Our Lady of La Vang
The power of the Virgin Mary for Vietnamese Catholics—at home and in diaspora
In recent years, I have visited some of the great American shrines to the Virgin Mary. From Emmitsburg, Maryland, to Chimayó, New Mexico, I have had very similar conversations with local volunteers. They are amazed and delighted by one group above all. These Vietnamese visitors, they say, they are so Catholic, and so devoted to the Virgin. And there are always so many of them! Who knew? Well-meaning White, American Christians continue to be startled to realize just how global their church has become.
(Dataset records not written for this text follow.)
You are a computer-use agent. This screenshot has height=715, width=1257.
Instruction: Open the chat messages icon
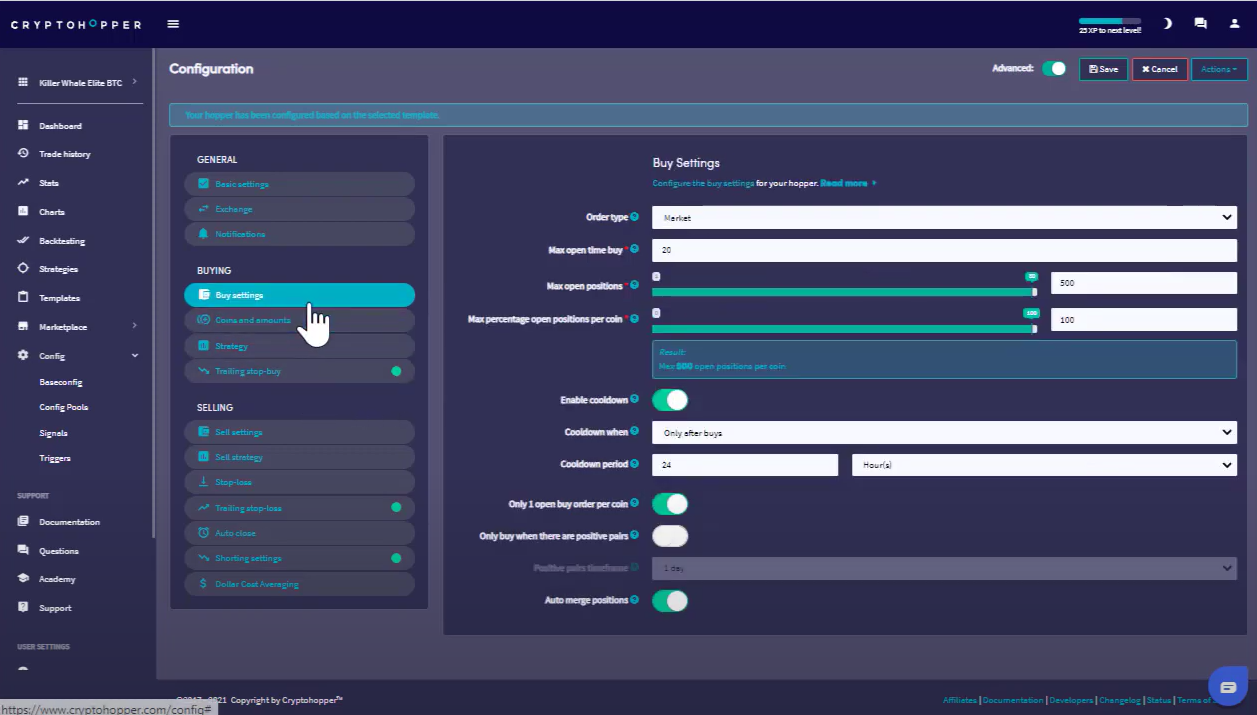coord(1200,24)
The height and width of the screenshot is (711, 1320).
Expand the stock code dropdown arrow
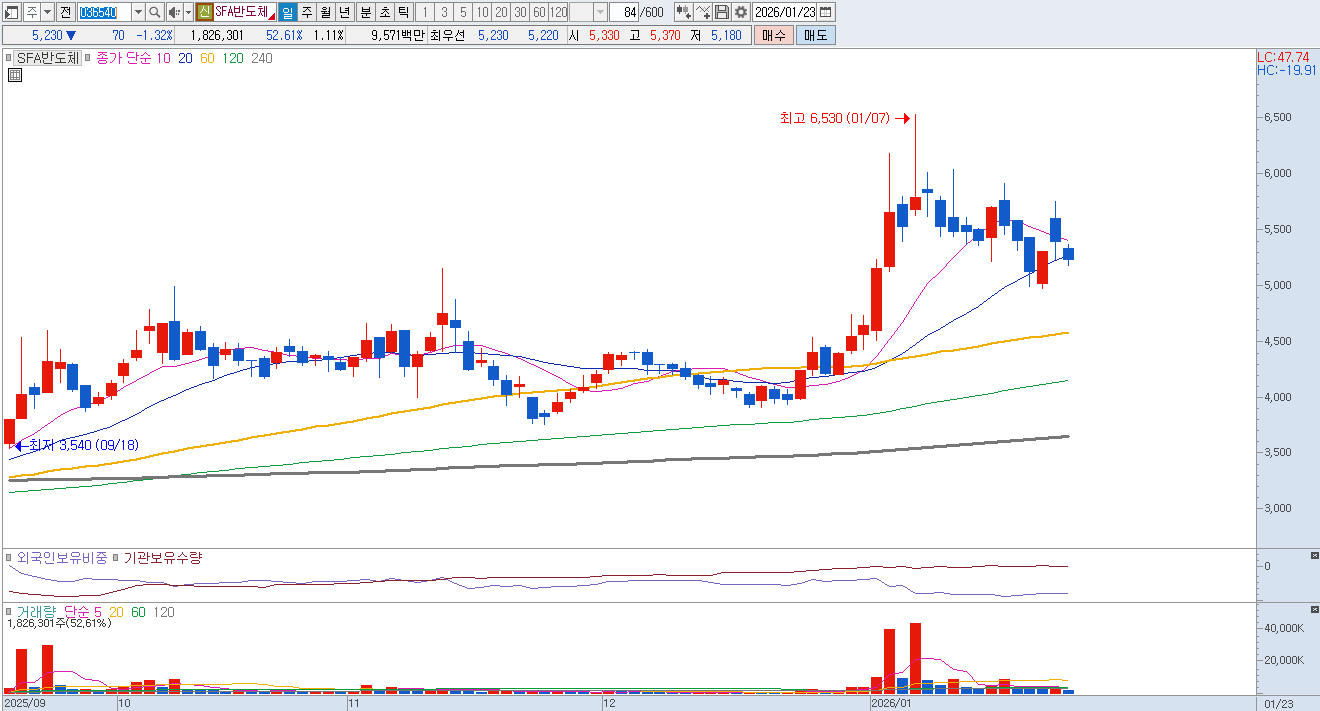(x=138, y=12)
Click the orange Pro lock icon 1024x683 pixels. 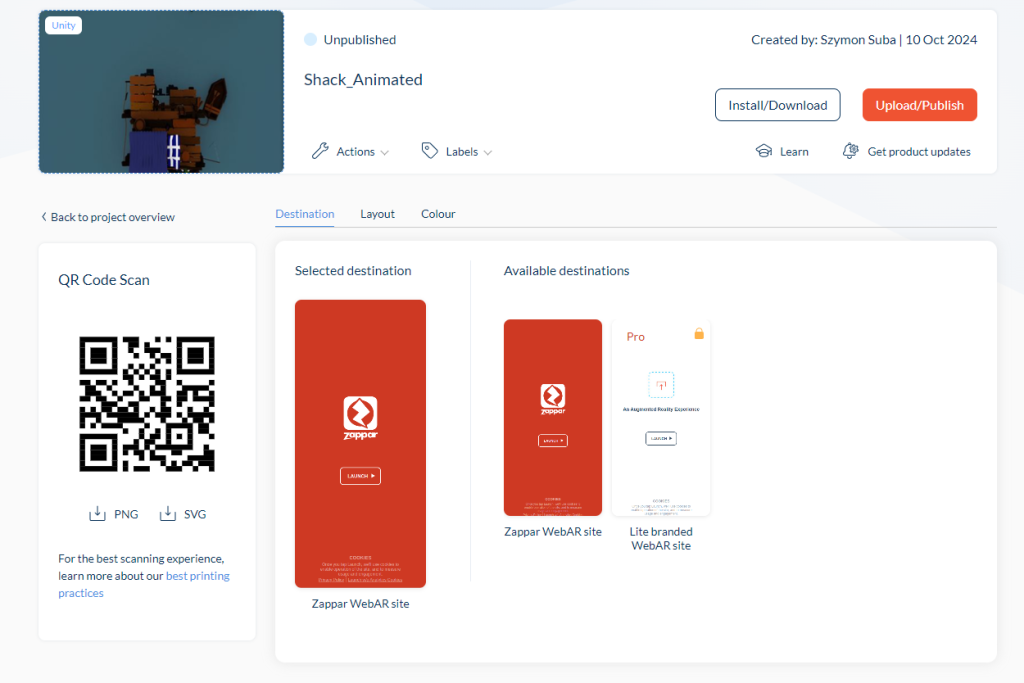coord(699,333)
Around the world, many Catholic societies portray the Virgin in distinctive local and national forms, reflecting their own stories and traditions. Often, those local connections are so strong that you can almost write a history of the Catholic presence in a given country by telling the story of that particular Virgin, of her deeds and her travels. Vietnam’s own Mary, the Our Lady of La Vang, is at once a symbol of survival and exile, of mission and globalization
The story of Our Lady of La Vang dates from 1798, when a growing Catholic presence in Vietnam was being ruthlessly suppressed by the Buddhist and Confucian rulers of the empire. This was part of a brutal suppression that recurred sporadically over centuries, probably claiming hundreds of thousands of lives in all. In consequence, Vietnam’s Catholic Church understands itself as a true martyr church, quite as much as that of, say, Poland.